▸ **Screenshot grounding data**:

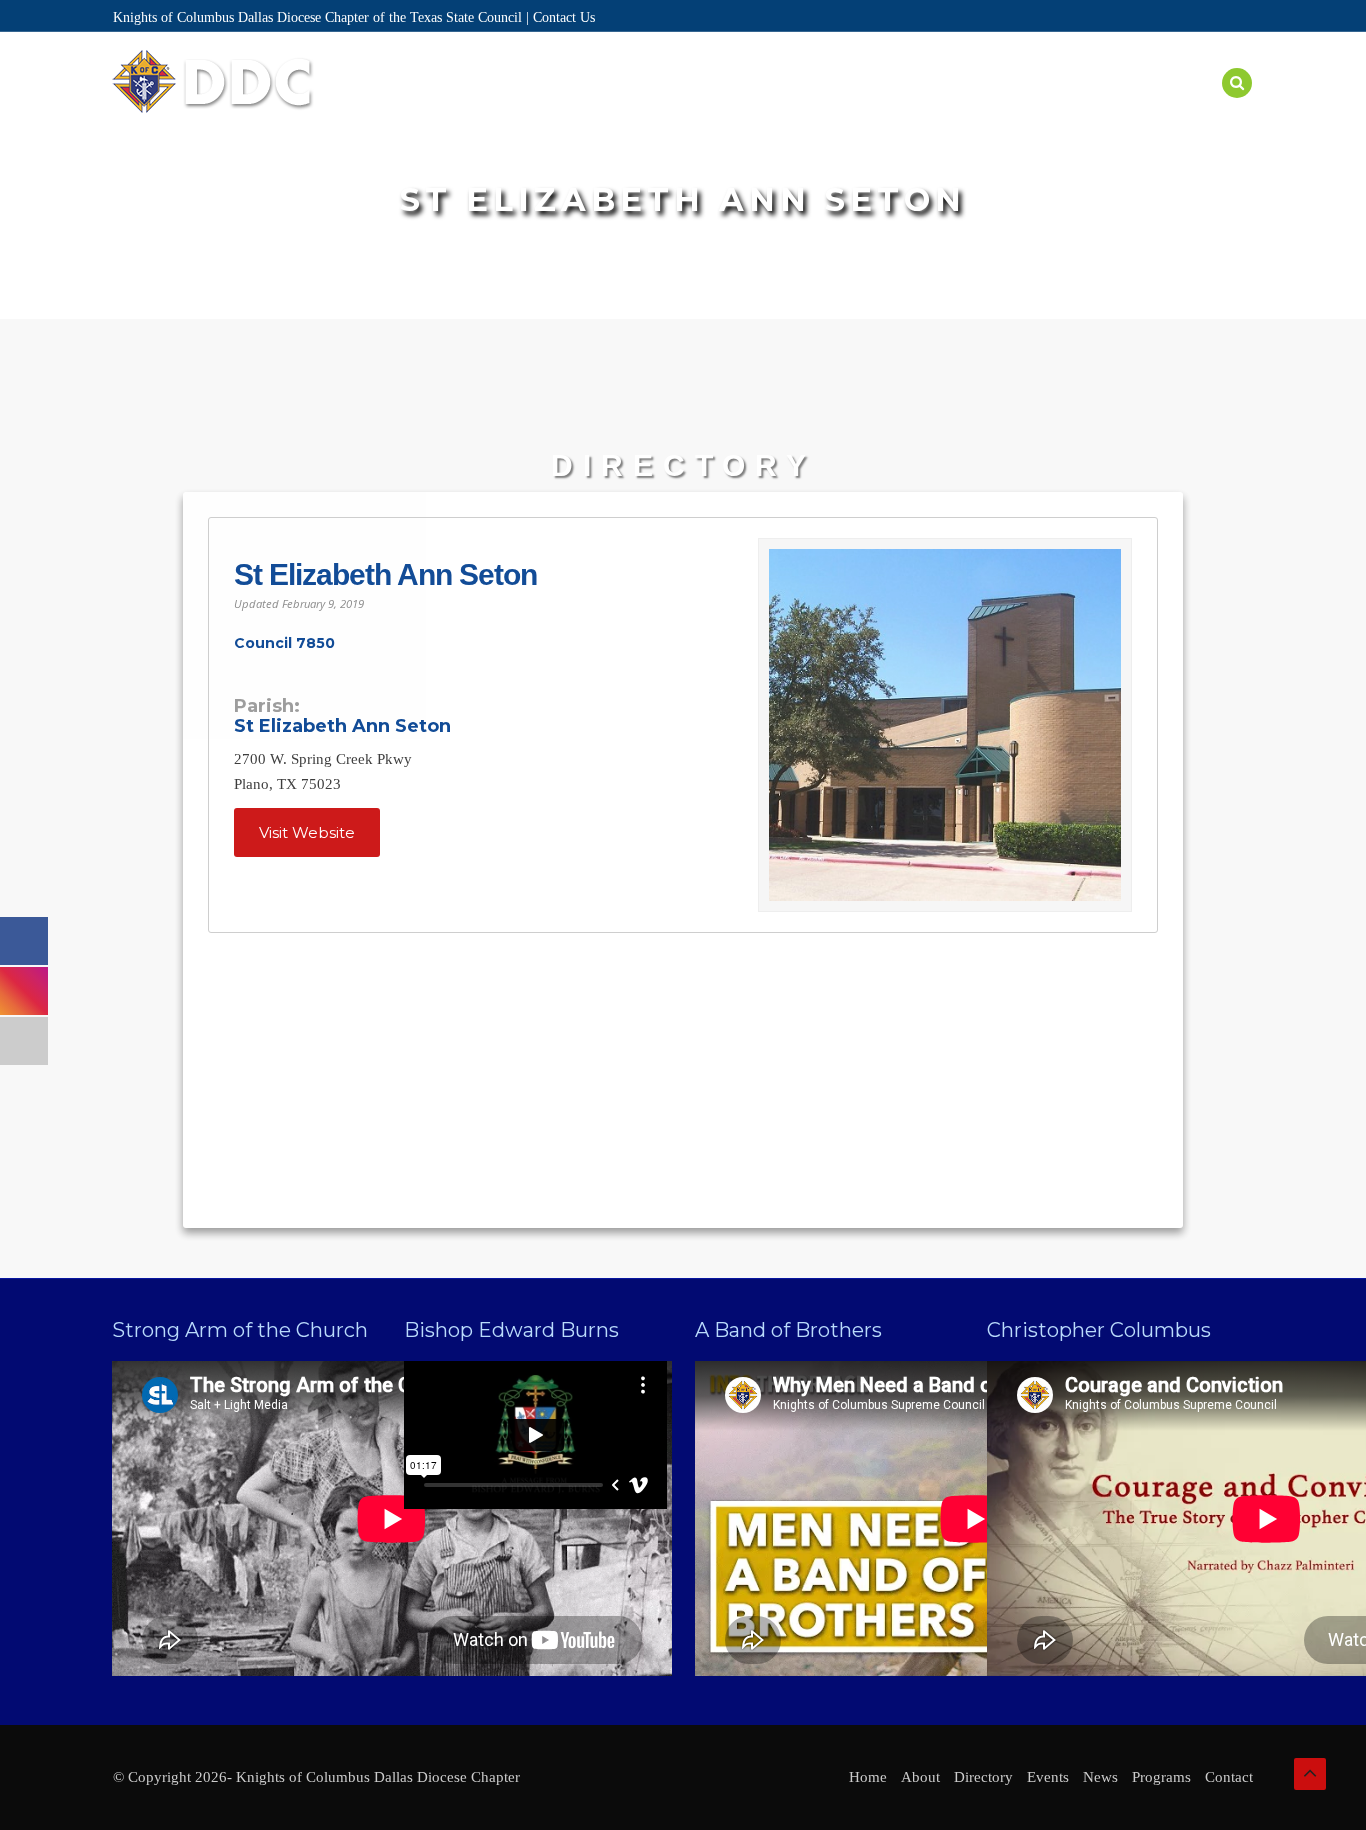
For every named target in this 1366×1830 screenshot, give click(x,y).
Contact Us (564, 17)
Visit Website (307, 832)
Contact (1229, 1777)
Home (495, 107)
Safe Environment (993, 107)
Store (1184, 107)
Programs (854, 107)
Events (759, 107)
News (1113, 107)
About (568, 107)
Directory (662, 107)
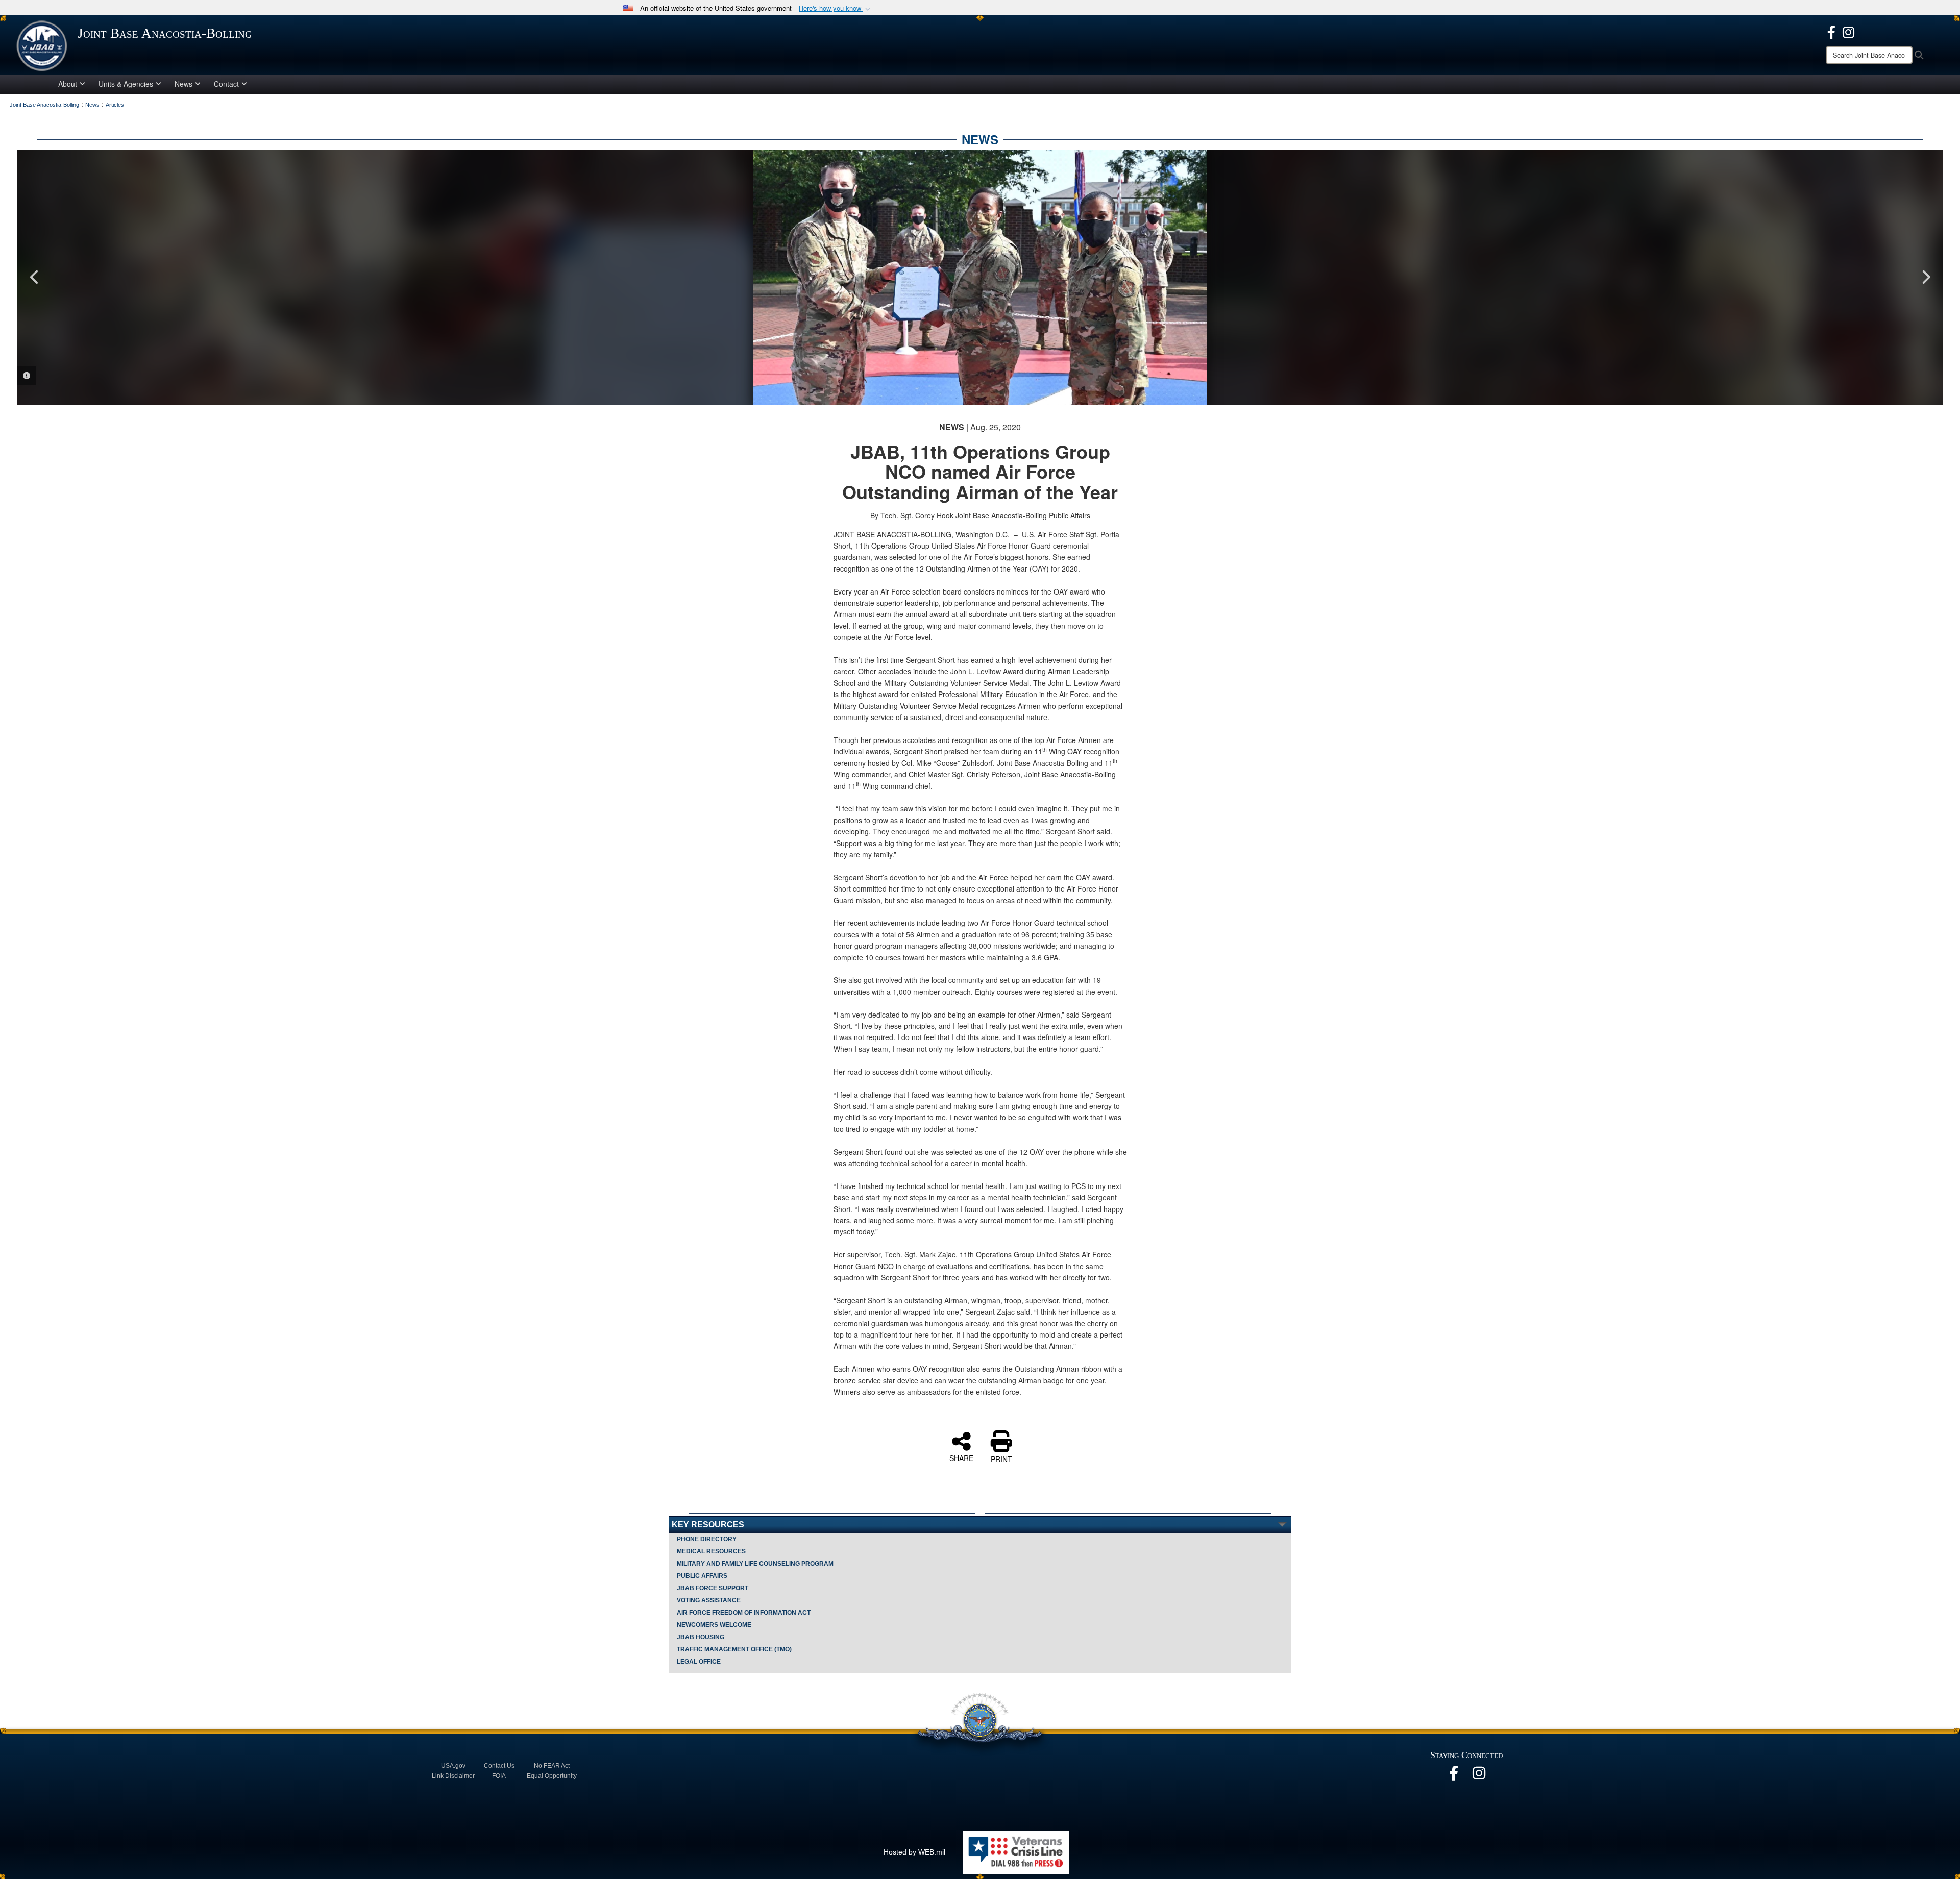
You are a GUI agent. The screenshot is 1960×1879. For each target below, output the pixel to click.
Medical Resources (711, 1551)
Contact (226, 84)
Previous (34, 277)
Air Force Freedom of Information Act (744, 1612)
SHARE (961, 1457)
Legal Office (699, 1661)
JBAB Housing (700, 1637)
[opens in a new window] (1831, 31)
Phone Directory (707, 1539)
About (67, 84)
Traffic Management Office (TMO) (734, 1649)
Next (1925, 277)
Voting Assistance (709, 1600)
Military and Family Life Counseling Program (755, 1563)
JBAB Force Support (712, 1588)
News (183, 84)
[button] (835, 8)
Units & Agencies (126, 84)
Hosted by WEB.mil (914, 1852)
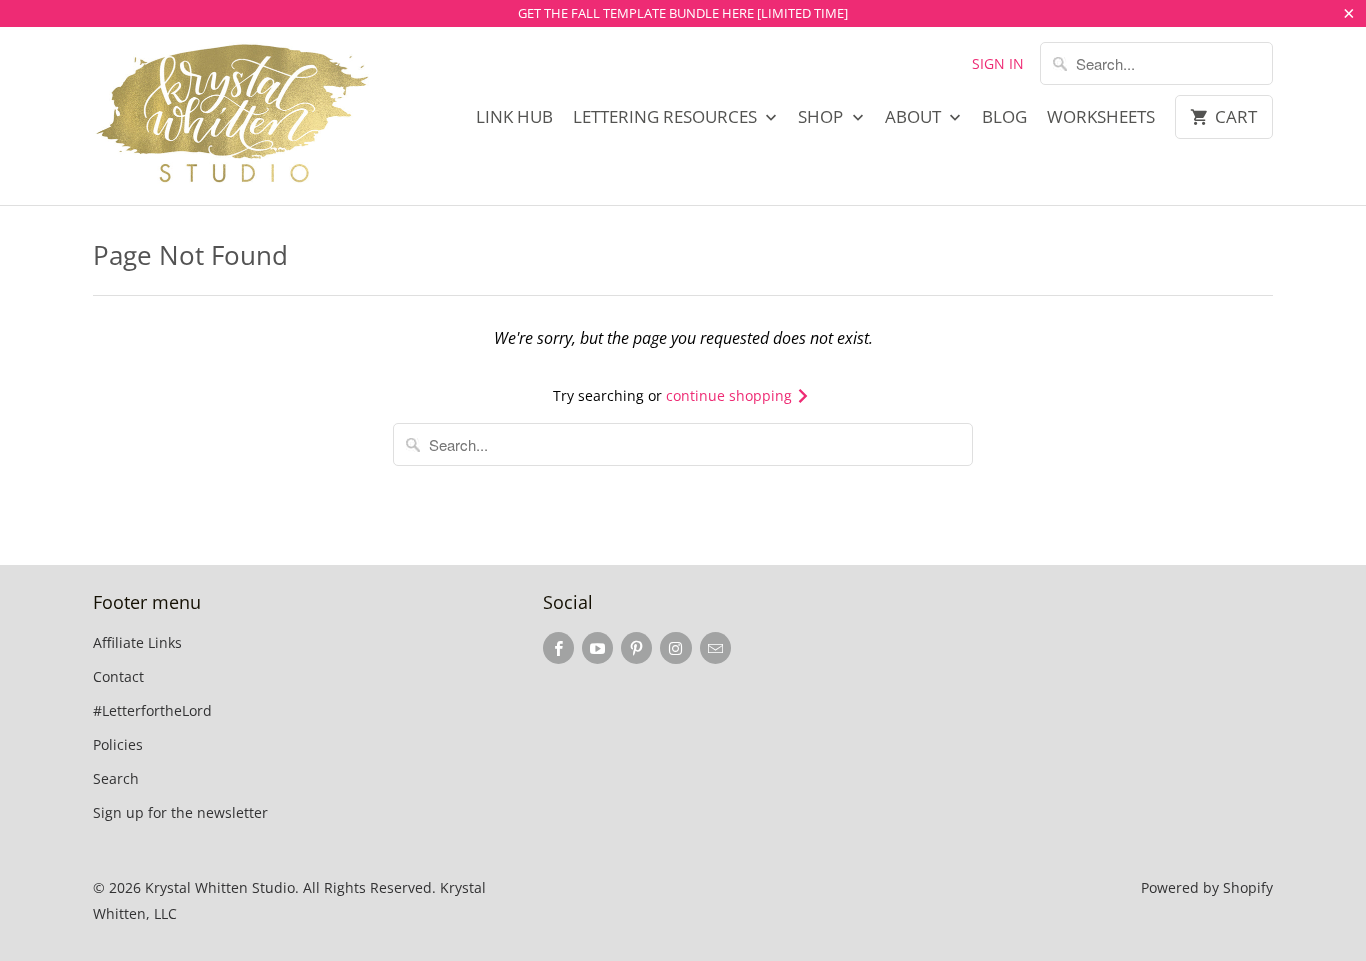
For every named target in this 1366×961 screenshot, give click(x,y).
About (915, 117)
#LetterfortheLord (152, 710)
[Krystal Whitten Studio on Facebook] (558, 648)
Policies (118, 744)
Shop (822, 117)
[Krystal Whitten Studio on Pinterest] (636, 648)
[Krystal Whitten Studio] (233, 116)
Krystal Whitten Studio (220, 887)
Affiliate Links (137, 642)
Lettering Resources (667, 117)
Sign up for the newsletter (180, 812)
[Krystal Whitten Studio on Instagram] (675, 648)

▸ **About this exercise**:
Filter the entries and copy out every line with the word "target".

▸ **Answer to this task**:
For every named target in this 1366×1830 screenshot, give click(x,y).
You are a GUI agent. The screenshot is 1960×1879. For each target below, output the pixel to click.
For every named target in this 1366×961 screenshot, give click(x,y).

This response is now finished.